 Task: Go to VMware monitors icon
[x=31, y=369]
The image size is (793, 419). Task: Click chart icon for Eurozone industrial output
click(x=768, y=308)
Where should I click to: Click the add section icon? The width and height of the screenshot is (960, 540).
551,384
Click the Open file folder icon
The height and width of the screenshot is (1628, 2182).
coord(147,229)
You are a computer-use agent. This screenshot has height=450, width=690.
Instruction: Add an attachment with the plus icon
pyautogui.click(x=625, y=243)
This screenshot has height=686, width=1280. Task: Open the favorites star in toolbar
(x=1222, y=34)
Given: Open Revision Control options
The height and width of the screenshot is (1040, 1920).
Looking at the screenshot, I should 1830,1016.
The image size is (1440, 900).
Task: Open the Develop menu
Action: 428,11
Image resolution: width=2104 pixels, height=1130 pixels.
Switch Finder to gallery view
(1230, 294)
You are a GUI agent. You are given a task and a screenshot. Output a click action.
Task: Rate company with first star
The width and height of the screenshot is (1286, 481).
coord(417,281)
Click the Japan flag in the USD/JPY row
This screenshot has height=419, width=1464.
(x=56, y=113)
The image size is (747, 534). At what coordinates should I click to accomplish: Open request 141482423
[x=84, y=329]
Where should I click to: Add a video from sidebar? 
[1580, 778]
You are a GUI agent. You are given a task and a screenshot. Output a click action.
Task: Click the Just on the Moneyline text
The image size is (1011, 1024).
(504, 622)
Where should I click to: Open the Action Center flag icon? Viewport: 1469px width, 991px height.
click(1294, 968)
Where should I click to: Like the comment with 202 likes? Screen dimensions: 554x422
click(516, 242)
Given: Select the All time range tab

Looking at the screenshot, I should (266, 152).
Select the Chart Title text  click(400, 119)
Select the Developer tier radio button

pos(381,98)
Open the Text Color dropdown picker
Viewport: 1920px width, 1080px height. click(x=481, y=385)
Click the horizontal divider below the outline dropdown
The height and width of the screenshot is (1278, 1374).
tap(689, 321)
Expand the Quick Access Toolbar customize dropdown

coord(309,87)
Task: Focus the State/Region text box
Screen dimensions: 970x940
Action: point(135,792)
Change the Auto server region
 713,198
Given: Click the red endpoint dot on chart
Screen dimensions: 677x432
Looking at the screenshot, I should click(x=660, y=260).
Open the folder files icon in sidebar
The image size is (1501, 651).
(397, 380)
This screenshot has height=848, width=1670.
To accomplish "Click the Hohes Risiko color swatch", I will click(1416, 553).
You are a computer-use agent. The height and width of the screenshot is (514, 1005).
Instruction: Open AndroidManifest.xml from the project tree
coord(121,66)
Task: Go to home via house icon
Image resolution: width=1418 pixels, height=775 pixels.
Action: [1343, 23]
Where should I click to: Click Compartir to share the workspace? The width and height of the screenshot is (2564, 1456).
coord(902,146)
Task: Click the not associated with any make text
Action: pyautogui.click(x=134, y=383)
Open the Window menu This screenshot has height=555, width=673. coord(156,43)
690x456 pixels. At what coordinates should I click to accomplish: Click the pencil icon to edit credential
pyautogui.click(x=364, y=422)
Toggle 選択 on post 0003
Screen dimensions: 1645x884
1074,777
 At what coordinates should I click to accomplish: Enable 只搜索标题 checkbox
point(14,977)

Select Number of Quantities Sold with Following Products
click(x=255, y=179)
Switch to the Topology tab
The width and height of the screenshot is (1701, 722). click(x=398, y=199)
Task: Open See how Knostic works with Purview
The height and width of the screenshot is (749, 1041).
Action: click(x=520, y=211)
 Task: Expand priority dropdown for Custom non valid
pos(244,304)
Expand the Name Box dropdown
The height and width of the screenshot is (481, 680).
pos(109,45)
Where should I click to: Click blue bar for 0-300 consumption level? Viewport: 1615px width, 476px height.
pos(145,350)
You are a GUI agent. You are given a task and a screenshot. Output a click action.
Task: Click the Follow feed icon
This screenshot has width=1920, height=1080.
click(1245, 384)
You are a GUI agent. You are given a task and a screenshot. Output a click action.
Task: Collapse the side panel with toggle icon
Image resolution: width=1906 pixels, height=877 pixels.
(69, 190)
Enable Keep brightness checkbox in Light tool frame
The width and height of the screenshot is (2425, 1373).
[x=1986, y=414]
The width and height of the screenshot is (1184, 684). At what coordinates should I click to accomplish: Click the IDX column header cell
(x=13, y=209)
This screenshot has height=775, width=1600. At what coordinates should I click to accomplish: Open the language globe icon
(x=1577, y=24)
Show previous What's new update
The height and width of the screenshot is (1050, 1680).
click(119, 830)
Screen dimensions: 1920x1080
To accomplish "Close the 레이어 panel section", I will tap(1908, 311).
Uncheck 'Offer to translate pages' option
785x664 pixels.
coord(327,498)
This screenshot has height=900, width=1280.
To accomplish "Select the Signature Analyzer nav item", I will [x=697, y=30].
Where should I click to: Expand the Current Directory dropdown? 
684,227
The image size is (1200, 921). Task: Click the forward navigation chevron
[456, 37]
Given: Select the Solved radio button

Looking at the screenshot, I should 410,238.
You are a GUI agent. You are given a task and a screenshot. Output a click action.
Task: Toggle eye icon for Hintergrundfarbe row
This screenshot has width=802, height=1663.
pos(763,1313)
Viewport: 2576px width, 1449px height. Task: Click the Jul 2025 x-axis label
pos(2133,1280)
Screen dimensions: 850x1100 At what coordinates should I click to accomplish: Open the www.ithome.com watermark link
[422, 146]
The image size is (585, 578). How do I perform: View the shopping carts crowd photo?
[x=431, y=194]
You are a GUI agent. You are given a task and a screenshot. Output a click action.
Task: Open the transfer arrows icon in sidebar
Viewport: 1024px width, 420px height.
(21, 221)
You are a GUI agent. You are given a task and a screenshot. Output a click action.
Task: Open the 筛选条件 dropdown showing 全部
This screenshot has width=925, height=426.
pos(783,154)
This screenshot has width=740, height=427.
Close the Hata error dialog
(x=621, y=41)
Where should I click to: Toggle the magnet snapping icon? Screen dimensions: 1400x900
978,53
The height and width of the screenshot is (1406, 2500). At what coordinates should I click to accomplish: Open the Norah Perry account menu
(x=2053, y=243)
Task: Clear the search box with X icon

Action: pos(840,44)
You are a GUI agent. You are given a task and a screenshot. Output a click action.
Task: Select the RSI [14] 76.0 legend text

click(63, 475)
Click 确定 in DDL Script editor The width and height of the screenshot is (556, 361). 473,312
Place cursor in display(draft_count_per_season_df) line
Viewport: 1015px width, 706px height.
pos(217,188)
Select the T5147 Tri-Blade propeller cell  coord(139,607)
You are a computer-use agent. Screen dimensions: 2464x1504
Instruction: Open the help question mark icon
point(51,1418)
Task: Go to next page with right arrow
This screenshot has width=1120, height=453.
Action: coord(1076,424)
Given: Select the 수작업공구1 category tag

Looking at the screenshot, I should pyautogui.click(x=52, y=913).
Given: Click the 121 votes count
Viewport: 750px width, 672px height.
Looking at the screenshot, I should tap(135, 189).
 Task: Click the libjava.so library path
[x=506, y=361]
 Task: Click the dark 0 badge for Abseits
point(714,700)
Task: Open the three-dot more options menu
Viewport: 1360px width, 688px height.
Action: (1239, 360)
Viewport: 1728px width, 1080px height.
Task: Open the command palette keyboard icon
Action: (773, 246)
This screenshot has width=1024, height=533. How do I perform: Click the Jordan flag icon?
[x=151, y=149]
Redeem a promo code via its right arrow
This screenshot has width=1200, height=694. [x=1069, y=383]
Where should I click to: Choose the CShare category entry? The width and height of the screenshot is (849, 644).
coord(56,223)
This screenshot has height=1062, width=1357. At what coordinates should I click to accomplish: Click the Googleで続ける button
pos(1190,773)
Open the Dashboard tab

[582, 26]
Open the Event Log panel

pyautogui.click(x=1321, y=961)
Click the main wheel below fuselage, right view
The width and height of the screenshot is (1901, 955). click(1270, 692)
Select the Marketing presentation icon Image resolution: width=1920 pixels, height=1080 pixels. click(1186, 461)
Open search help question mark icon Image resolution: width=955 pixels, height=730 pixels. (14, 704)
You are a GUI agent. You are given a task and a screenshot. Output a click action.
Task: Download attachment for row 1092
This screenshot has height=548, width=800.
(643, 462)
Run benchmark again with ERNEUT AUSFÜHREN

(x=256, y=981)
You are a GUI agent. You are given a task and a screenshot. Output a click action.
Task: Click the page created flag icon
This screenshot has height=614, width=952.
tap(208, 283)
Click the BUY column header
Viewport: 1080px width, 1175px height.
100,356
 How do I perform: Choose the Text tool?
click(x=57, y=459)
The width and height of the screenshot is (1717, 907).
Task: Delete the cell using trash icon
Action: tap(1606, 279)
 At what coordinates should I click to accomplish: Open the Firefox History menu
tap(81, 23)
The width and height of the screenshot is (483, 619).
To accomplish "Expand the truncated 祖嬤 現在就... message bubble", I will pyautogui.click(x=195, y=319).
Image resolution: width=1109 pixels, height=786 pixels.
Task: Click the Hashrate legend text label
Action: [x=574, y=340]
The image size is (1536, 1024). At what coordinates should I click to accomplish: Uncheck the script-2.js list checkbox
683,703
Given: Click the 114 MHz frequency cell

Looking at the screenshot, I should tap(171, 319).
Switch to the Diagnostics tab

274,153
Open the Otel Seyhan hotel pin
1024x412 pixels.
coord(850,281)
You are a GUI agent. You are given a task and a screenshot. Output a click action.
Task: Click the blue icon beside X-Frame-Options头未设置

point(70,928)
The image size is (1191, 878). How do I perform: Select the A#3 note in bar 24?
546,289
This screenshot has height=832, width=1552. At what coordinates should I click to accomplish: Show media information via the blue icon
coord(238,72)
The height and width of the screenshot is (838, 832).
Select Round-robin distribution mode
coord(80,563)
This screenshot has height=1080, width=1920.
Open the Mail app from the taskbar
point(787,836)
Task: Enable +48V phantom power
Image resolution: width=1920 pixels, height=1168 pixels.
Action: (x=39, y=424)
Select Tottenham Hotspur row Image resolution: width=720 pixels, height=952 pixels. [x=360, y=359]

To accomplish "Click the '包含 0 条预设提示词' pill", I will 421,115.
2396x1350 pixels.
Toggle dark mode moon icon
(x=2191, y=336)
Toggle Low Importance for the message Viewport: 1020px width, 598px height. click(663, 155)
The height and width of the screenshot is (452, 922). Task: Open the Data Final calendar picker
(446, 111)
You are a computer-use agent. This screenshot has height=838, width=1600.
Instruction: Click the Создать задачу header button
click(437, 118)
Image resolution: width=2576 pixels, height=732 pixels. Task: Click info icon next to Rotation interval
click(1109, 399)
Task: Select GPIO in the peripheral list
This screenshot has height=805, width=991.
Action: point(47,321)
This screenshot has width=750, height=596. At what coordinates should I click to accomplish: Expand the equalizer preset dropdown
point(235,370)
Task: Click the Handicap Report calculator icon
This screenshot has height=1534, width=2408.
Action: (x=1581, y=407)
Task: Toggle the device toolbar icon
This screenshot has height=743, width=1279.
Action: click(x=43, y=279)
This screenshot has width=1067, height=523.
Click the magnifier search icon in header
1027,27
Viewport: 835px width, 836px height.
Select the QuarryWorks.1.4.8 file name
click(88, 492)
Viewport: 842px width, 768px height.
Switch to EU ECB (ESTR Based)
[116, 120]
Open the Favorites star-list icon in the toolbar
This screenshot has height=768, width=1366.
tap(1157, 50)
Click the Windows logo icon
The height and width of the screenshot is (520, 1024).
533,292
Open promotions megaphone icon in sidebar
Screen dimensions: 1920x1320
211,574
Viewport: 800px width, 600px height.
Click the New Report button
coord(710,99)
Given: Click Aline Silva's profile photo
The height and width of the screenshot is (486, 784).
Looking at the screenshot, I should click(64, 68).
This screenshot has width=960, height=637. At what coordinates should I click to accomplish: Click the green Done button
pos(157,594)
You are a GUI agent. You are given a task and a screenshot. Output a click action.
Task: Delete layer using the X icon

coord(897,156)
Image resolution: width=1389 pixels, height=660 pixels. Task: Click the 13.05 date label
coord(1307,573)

- **Goal of the exercise**
Print the entries above again verbatim, starting with the line that contains "Where should I click to: Click blue" and going on through the line that contains "will [x=697, y=30].".

- **Response to this task**
Where should I click to: Click blue bar for 0-300 consumption level? Viewport: 1615px width, 476px height.
pos(145,350)
You are a GUI agent. You are given a task and a screenshot. Output a click action.
Task: Click the Follow feed icon
This screenshot has width=1920, height=1080.
click(1245, 384)
You are a GUI agent. You are given a task and a screenshot. Output a click action.
Task: Collapse the side panel with toggle icon
Image resolution: width=1906 pixels, height=877 pixels.
(69, 190)
Enable Keep brightness checkbox in Light tool frame
The width and height of the screenshot is (2425, 1373).
[x=1986, y=414]
The width and height of the screenshot is (1184, 684). At what coordinates should I click to accomplish: Click the IDX column header cell
(x=13, y=209)
This screenshot has height=775, width=1600. At what coordinates should I click to accomplish: Open the language globe icon
(x=1577, y=24)
Show previous What's new update
The height and width of the screenshot is (1050, 1680).
click(119, 830)
Screen dimensions: 1920x1080
To accomplish "Close the 레이어 panel section", I will tap(1908, 311).
Uncheck 'Offer to translate pages' option
785x664 pixels.
coord(327,498)
This screenshot has height=900, width=1280.
To accomplish "Select the Signature Analyzer nav item", I will [x=697, y=30].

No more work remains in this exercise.